YOUR TASK:
Exact reproduction of the following data is required.

GIVEN ENTRIES:
###

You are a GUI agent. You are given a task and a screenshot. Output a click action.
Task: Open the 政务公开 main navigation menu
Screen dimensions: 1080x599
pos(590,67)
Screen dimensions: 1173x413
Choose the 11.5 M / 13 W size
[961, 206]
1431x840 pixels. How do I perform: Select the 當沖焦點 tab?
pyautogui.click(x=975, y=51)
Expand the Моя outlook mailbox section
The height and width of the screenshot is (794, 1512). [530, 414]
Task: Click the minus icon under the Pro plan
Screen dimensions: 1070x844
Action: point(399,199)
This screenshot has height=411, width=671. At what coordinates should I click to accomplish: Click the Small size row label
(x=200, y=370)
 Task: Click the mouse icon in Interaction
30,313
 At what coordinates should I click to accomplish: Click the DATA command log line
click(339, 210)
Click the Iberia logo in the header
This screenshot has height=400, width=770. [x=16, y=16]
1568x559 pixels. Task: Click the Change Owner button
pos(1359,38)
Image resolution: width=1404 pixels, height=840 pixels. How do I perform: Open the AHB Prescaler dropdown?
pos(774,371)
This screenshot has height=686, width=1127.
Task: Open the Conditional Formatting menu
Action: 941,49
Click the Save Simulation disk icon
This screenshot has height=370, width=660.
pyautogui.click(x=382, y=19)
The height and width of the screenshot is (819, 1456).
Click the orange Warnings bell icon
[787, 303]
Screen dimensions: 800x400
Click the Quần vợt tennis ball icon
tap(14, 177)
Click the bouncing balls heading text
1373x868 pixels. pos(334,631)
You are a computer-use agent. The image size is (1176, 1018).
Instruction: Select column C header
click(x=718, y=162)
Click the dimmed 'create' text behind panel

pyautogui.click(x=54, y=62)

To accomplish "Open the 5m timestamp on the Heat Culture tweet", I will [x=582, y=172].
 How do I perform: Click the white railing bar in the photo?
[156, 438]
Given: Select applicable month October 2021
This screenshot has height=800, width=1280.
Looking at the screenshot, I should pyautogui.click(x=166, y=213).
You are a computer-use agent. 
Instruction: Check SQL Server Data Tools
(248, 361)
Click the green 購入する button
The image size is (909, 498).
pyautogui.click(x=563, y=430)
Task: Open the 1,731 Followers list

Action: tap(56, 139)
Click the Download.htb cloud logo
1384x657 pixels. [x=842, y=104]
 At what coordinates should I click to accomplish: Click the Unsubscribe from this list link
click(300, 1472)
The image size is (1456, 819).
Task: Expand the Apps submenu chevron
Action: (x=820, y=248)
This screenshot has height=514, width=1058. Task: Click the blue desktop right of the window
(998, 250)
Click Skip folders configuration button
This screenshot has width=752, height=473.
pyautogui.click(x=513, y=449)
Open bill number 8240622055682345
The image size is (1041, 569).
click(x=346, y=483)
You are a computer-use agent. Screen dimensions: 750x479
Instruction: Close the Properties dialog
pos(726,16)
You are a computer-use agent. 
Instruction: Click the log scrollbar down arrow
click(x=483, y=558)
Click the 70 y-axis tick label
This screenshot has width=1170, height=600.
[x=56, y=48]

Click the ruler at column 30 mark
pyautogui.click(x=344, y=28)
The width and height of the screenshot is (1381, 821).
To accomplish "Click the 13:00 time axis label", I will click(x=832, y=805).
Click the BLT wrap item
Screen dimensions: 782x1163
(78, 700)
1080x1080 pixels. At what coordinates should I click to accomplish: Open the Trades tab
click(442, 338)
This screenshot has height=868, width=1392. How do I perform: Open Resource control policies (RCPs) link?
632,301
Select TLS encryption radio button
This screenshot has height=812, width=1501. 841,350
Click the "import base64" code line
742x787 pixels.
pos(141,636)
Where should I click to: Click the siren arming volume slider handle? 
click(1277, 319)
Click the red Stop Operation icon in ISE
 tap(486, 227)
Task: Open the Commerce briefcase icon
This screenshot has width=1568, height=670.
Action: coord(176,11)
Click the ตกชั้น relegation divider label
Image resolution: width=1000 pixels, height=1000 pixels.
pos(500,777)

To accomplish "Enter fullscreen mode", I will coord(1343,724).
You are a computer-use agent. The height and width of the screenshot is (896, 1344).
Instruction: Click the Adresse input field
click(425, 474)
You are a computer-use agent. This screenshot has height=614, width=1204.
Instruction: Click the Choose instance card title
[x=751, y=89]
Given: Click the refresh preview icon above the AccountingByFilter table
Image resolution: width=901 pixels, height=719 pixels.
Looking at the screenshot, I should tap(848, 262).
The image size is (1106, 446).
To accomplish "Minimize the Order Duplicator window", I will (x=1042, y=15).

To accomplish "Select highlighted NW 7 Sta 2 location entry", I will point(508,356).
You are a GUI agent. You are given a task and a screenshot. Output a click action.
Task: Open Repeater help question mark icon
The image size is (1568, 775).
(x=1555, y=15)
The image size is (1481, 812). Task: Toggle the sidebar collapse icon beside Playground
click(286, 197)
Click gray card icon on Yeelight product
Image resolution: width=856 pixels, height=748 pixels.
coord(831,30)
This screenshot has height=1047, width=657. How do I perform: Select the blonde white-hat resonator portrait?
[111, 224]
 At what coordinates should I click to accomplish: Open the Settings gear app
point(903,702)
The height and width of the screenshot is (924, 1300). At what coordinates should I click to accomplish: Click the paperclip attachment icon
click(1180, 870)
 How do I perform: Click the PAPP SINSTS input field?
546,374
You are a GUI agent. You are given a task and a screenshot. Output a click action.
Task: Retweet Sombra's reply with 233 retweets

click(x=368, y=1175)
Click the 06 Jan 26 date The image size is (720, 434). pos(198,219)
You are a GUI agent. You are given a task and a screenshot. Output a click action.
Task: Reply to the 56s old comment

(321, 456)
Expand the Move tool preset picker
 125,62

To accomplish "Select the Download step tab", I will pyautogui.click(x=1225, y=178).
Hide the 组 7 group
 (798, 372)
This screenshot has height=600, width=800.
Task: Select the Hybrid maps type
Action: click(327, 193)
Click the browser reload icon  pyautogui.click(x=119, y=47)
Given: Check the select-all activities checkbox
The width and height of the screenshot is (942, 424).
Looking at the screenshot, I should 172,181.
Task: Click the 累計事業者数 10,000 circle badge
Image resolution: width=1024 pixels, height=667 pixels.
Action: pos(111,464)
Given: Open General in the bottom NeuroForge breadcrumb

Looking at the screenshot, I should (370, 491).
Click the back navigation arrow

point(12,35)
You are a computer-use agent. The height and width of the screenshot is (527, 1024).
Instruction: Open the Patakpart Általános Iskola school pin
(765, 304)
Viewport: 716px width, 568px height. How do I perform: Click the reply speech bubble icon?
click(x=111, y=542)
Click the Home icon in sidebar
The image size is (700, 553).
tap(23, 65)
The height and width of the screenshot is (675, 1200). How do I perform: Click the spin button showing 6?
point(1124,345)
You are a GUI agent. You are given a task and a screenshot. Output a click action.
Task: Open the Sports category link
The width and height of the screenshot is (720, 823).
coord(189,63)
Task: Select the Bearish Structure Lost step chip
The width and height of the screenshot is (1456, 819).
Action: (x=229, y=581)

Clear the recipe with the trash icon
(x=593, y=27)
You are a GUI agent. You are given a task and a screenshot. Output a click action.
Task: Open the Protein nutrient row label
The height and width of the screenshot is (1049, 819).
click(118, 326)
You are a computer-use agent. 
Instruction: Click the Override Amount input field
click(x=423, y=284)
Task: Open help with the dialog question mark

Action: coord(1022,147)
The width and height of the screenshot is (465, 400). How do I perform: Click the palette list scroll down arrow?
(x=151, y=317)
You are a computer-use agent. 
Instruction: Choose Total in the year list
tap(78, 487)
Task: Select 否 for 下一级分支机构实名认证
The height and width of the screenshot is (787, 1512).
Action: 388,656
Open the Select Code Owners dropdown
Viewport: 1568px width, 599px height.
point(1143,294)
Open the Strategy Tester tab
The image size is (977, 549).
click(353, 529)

###

SOLUTION FOR THIS EXERCISE:
You are a GUI agent. You are given a task and a screenshot. Output a click action.
Task: Open the 政务公开 main navigation menu
Screen dimensions: 1080x599
pos(590,67)
Screen dimensions: 1173x413
Choose the 11.5 M / 13 W size
[961, 206]
1431x840 pixels. How do I perform: Select the 當沖焦點 tab?
pyautogui.click(x=975, y=51)
Expand the Моя outlook mailbox section
The height and width of the screenshot is (794, 1512). [530, 414]
Task: Click the minus icon under the Pro plan
Screen dimensions: 1070x844
Action: point(399,199)
This screenshot has height=411, width=671. At what coordinates should I click to accomplish: Click the Small size row label
(x=200, y=370)
 Task: Click the mouse icon in Interaction
30,313
 At what coordinates should I click to accomplish: Click the DATA command log line
click(339, 210)
Click the Iberia logo in the header
This screenshot has height=400, width=770. [x=16, y=16]
1568x559 pixels. Task: Click the Change Owner button
pos(1359,38)
Image resolution: width=1404 pixels, height=840 pixels. How do I perform: Open the AHB Prescaler dropdown?
pos(774,371)
This screenshot has height=686, width=1127.
Task: Open the Conditional Formatting menu
Action: 941,49
Click the Save Simulation disk icon
This screenshot has height=370, width=660.
pyautogui.click(x=382, y=19)
The height and width of the screenshot is (819, 1456).
Click the orange Warnings bell icon
[787, 303]
Screen dimensions: 800x400
Click the Quần vợt tennis ball icon
tap(14, 177)
Click the bouncing balls heading text
1373x868 pixels. pos(334,631)
You are a computer-use agent. The image size is (1176, 1018).
Instruction: Select column C header
click(x=718, y=162)
Click the dimmed 'create' text behind panel

pyautogui.click(x=54, y=62)

To accomplish "Open the 5m timestamp on the Heat Culture tweet", I will [x=582, y=172].
 How do I perform: Click the white railing bar in the photo?
[156, 438]
Given: Select applicable month October 2021
This screenshot has height=800, width=1280.
Looking at the screenshot, I should pyautogui.click(x=166, y=213).
You are a computer-use agent. 
Instruction: Check SQL Server Data Tools
(248, 361)
Click the green 購入する button
The image size is (909, 498).
pyautogui.click(x=563, y=430)
Task: Open the 1,731 Followers list

Action: tap(56, 139)
Click the Download.htb cloud logo
1384x657 pixels. [x=842, y=104]
 At what coordinates should I click to accomplish: Click the Unsubscribe from this list link
click(300, 1472)
The image size is (1456, 819).
Task: Expand the Apps submenu chevron
Action: (x=820, y=248)
This screenshot has height=514, width=1058. Task: Click the blue desktop right of the window
(998, 250)
Click Skip folders configuration button
This screenshot has width=752, height=473.
pyautogui.click(x=513, y=449)
Open bill number 8240622055682345
The image size is (1041, 569).
click(x=346, y=483)
You are a computer-use agent. Screen dimensions: 750x479
Instruction: Close the Properties dialog
pos(726,16)
You are a computer-use agent. 
Instruction: Click the log scrollbar down arrow
click(x=483, y=558)
Click the 70 y-axis tick label
This screenshot has width=1170, height=600.
[x=56, y=48]

Click the ruler at column 30 mark
pyautogui.click(x=344, y=28)
The width and height of the screenshot is (1381, 821).
To accomplish "Click the 13:00 time axis label", I will click(x=832, y=805).
Click the BLT wrap item
Screen dimensions: 782x1163
(78, 700)
1080x1080 pixels. At what coordinates should I click to accomplish: Open the Trades tab
click(442, 338)
This screenshot has height=868, width=1392. How do I perform: Open Resource control policies (RCPs) link?
632,301
Select TLS encryption radio button
This screenshot has height=812, width=1501. 841,350
Click the "import base64" code line
742x787 pixels.
pos(141,636)
Where should I click to: Click the siren arming volume slider handle? 
click(1277, 319)
Click the red Stop Operation icon in ISE
 tap(486, 227)
Task: Open the Commerce briefcase icon
This screenshot has width=1568, height=670.
Action: coord(176,11)
Click the ตกชั้น relegation divider label
Image resolution: width=1000 pixels, height=1000 pixels.
pos(500,777)

To accomplish "Enter fullscreen mode", I will coord(1343,724).
You are a computer-use agent. The height and width of the screenshot is (896, 1344).
Instruction: Click the Adresse input field
click(425, 474)
You are a computer-use agent. This screenshot has height=614, width=1204.
Instruction: Click the Choose instance card title
[x=751, y=89]
Given: Click the refresh preview icon above the AccountingByFilter table
Image resolution: width=901 pixels, height=719 pixels.
Looking at the screenshot, I should tap(848, 262).
The image size is (1106, 446).
To accomplish "Minimize the Order Duplicator window", I will (x=1042, y=15).

To accomplish "Select highlighted NW 7 Sta 2 location entry", I will point(508,356).
You are a GUI agent. You are given a task and a screenshot. Output a click action.
Task: Open Repeater help question mark icon
The image size is (1568, 775).
(x=1555, y=15)
The image size is (1481, 812). Task: Toggle the sidebar collapse icon beside Playground
click(286, 197)
Click gray card icon on Yeelight product
Image resolution: width=856 pixels, height=748 pixels.
coord(831,30)
This screenshot has height=1047, width=657. How do I perform: Select the blonde white-hat resonator portrait?
[111, 224]
 At what coordinates should I click to accomplish: Open the Settings gear app
point(903,702)
The height and width of the screenshot is (924, 1300). At what coordinates should I click to accomplish: Click the paperclip attachment icon
click(1180, 870)
 How do I perform: Click the PAPP SINSTS input field?
546,374
You are a GUI agent. You are given a task and a screenshot. Output a click action.
Task: Retweet Sombra's reply with 233 retweets

click(x=368, y=1175)
Click the 06 Jan 26 date The image size is (720, 434). pos(198,219)
You are a GUI agent. You are given a task and a screenshot. Output a click action.
Task: Reply to the 56s old comment

(321, 456)
Expand the Move tool preset picker
 125,62

To accomplish "Select the Download step tab", I will pyautogui.click(x=1225, y=178).
Hide the 组 7 group
 (798, 372)
This screenshot has height=600, width=800.
Task: Select the Hybrid maps type
Action: click(327, 193)
Click the browser reload icon  pyautogui.click(x=119, y=47)
Given: Check the select-all activities checkbox
The width and height of the screenshot is (942, 424).
Looking at the screenshot, I should 172,181.
Task: Click the 累計事業者数 10,000 circle badge
Image resolution: width=1024 pixels, height=667 pixels.
Action: pos(111,464)
Given: Open General in the bottom NeuroForge breadcrumb

Looking at the screenshot, I should (370, 491).
Click the back navigation arrow

point(12,35)
You are a computer-use agent. The height and width of the screenshot is (527, 1024).
Instruction: Open the Patakpart Általános Iskola school pin
(765, 304)
Viewport: 716px width, 568px height. How do I perform: Click the reply speech bubble icon?
click(x=111, y=542)
Click the Home icon in sidebar
The image size is (700, 553).
tap(23, 65)
The height and width of the screenshot is (675, 1200). How do I perform: Click the spin button showing 6?
point(1124,345)
You are a GUI agent. You are given a task and a screenshot. Output a click action.
Task: Open the Sports category link
The width and height of the screenshot is (720, 823).
coord(189,63)
Task: Select the Bearish Structure Lost step chip
The width and height of the screenshot is (1456, 819).
Action: (x=229, y=581)

Clear the recipe with the trash icon
(x=593, y=27)
You are a GUI agent. You are given a task and a screenshot. Output a click action.
Task: Open the Protein nutrient row label
The height and width of the screenshot is (1049, 819).
click(118, 326)
You are a computer-use agent. 
Instruction: Click the Override Amount input field
click(x=423, y=284)
Task: Open help with the dialog question mark

Action: coord(1022,147)
The width and height of the screenshot is (465, 400). How do I perform: Click the palette list scroll down arrow?
(x=151, y=317)
You are a computer-use agent. 
Instruction: Choose Total in the year list
tap(78, 487)
Task: Select 否 for 下一级分支机构实名认证
The height and width of the screenshot is (787, 1512).
Action: 388,656
Open the Select Code Owners dropdown
Viewport: 1568px width, 599px height.
point(1143,294)
Open the Strategy Tester tab
The image size is (977, 549).
click(353, 529)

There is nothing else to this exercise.